Box86/Box64 vs. QEMU vs. FEX (Vs Rosetta2)

ThatPlayer · on July 20, 2022

I've setup box86 on an ARM gaming handheld with a Qualcomm SDM845 recently and it's pretty amazing what it can do. The SDM845 has a pretty good Linux support (with postmarketOS supporting the mainline kernel [0]). The open source drivers for the Adreno GPU even support Vulkan and full desktop OpenGL

With box86/box64, I've been able to run Steam and even Wine/Proton with DXVK translating DirectX to Vulkan. I can even run older 3D Windows games like Skyrim! Though it did glitch on the infamous cart intro.

[0] https://wiki.postmarketos.org/wiki/SDM845_Mainlining

phh · on July 20, 2022

Can you share more about your setup? I also have a sdm845 gaming handheld (Ayn Odin, currently running Android), and I was contemplating installing Windows on it to get Steam, but I much prefer your way.

Do you have some clean distro that boots into something usable without mouse/keyboard? Some documentation for first stage boots? Gits?

ThatPlayer · on July 20, 2022

Yes, that's the same one I have. It's the similar install to windows, running an edk2 bootloader on another partition. The developer for that has released a Debian 11 install that has working touch controls and software keyboard, though I have been using an USB-C hub with actual mouse and keyboard for setup as the UI isn't scaled well for a 5" screen.

https://github.com/ProjectValhalla/OdinMultiBootGuides

I don't think it's ready yet for full time use, as the joystick is mapped incorrectly for most games, but something to keep an eye on.

eptcyka · on July 20, 2022

What's the device you're using? Color me interested.

ThatPlayer · on July 20, 2022

The Ayn Odin. I'm not sure I'd recommend it with all the new upcoming x86_64 gaming handhelds coming out soon with similar pricing, better GPU drivers, and not having to deal with box86 compatibility issues.

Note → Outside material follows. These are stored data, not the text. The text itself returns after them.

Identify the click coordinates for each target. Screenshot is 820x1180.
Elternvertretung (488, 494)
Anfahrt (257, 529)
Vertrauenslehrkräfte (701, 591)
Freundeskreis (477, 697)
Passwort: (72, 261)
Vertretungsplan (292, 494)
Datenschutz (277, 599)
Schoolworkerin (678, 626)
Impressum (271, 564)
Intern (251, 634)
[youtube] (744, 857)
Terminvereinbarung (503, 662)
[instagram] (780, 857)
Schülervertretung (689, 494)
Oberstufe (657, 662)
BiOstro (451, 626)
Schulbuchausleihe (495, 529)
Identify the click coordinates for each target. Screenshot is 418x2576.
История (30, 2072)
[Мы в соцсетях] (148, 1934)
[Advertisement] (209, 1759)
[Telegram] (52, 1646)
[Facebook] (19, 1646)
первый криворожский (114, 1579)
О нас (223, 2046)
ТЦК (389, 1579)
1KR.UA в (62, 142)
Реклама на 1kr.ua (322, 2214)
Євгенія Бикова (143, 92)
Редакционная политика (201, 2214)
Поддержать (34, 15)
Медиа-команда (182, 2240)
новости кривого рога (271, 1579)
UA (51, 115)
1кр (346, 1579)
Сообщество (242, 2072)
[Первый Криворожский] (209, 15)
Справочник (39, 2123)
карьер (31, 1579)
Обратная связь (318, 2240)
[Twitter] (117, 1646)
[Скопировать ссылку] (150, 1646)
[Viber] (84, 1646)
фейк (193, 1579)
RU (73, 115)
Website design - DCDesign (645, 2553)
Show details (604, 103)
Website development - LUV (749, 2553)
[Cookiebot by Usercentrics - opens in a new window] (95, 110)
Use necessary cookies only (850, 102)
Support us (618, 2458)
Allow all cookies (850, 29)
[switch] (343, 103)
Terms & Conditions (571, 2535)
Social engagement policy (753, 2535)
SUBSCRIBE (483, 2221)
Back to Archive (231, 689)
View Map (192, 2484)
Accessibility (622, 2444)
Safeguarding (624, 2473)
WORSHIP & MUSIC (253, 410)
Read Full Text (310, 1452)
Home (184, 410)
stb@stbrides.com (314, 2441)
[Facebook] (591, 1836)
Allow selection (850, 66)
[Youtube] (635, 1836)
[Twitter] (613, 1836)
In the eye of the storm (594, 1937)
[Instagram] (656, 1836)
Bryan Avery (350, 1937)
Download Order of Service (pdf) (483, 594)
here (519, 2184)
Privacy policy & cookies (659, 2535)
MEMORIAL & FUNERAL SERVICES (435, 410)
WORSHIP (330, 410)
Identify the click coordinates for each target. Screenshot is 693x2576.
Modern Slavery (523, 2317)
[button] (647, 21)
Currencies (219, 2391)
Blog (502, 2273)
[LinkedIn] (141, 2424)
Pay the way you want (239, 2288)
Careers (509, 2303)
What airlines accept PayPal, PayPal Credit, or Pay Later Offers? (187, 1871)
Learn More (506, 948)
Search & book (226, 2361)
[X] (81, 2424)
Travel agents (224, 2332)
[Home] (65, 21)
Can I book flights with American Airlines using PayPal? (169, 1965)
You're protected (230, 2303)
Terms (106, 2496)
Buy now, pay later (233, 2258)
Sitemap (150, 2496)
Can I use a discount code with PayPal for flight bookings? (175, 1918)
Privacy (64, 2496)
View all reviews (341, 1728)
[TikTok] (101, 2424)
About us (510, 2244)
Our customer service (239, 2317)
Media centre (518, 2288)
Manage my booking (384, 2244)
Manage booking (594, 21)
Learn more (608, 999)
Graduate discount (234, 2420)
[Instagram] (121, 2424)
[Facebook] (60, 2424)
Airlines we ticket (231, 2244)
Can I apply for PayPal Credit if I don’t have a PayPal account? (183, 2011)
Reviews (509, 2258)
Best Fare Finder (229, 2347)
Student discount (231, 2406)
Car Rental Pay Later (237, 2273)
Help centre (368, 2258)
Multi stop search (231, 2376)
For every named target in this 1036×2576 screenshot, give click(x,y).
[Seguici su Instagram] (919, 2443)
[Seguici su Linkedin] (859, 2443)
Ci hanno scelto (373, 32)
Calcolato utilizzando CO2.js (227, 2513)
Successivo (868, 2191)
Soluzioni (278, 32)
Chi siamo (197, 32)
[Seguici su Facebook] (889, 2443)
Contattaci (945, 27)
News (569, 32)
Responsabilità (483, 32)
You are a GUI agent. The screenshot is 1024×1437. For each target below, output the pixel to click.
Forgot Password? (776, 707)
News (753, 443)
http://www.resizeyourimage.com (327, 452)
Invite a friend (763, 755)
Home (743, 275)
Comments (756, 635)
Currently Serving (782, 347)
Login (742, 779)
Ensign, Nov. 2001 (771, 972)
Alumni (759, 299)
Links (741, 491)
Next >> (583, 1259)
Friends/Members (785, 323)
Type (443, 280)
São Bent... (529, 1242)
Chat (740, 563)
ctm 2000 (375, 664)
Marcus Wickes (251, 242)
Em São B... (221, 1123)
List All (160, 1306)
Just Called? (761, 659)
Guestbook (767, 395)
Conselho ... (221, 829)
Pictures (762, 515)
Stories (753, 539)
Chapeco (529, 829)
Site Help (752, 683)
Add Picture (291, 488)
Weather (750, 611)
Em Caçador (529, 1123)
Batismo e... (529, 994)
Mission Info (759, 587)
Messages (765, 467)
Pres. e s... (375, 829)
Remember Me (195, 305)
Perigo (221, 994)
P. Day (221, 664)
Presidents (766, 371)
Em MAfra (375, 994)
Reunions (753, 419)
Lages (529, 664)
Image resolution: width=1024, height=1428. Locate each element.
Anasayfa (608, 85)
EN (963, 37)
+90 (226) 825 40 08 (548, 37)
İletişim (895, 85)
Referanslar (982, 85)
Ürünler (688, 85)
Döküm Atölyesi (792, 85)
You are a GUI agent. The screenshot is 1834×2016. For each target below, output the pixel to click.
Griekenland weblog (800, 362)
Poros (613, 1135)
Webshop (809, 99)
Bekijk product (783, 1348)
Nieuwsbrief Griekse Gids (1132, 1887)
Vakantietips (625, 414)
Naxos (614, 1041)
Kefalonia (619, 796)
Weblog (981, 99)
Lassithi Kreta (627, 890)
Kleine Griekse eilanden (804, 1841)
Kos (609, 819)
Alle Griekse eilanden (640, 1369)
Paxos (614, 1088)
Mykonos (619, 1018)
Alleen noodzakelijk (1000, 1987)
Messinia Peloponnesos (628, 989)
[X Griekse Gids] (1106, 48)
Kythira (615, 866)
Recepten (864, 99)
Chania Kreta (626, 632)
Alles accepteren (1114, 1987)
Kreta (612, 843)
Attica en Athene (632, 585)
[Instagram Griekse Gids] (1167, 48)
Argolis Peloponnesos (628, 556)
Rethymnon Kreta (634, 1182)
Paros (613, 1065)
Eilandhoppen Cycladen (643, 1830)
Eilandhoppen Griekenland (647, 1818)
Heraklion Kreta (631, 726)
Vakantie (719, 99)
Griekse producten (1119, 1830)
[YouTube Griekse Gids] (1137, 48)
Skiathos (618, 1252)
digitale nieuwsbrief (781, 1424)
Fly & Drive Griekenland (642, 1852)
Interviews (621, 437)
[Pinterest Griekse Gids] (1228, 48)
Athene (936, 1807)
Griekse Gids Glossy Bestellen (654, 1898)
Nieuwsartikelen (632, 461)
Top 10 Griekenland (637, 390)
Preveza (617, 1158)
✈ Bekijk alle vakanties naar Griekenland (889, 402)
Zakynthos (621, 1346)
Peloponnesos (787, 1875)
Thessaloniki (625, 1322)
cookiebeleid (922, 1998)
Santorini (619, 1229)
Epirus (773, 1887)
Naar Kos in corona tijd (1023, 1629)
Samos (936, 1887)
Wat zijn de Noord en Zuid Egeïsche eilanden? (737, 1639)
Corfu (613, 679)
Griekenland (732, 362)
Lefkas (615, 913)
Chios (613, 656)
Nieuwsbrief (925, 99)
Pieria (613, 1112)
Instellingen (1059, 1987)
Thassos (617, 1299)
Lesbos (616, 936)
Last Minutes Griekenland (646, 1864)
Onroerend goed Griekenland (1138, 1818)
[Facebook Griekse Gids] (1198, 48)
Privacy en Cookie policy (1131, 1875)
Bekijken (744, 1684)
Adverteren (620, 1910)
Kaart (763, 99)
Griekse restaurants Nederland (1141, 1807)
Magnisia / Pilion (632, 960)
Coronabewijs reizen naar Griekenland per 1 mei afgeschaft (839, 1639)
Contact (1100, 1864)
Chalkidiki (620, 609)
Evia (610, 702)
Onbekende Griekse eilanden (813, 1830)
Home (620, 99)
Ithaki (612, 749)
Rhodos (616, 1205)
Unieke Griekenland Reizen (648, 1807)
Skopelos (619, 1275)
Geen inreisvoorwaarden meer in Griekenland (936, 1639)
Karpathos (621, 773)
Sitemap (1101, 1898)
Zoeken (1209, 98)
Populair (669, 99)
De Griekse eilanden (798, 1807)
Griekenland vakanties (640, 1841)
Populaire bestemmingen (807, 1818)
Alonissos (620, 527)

https://liliputing.com/2022/06/compare-handheld-gaming-pc-sp...

simjnd · on July 20, 2022

This is a great post, petitSeb is doing an outstanding job on Box86/64. I'm also keeping an eye on FEX which is evolving very rapidly. There has been 4 releases since the linked blog post which was written in late March, introducing very welcome features such as support for pressure-vessel or better OpenGL and Vulkan thunking.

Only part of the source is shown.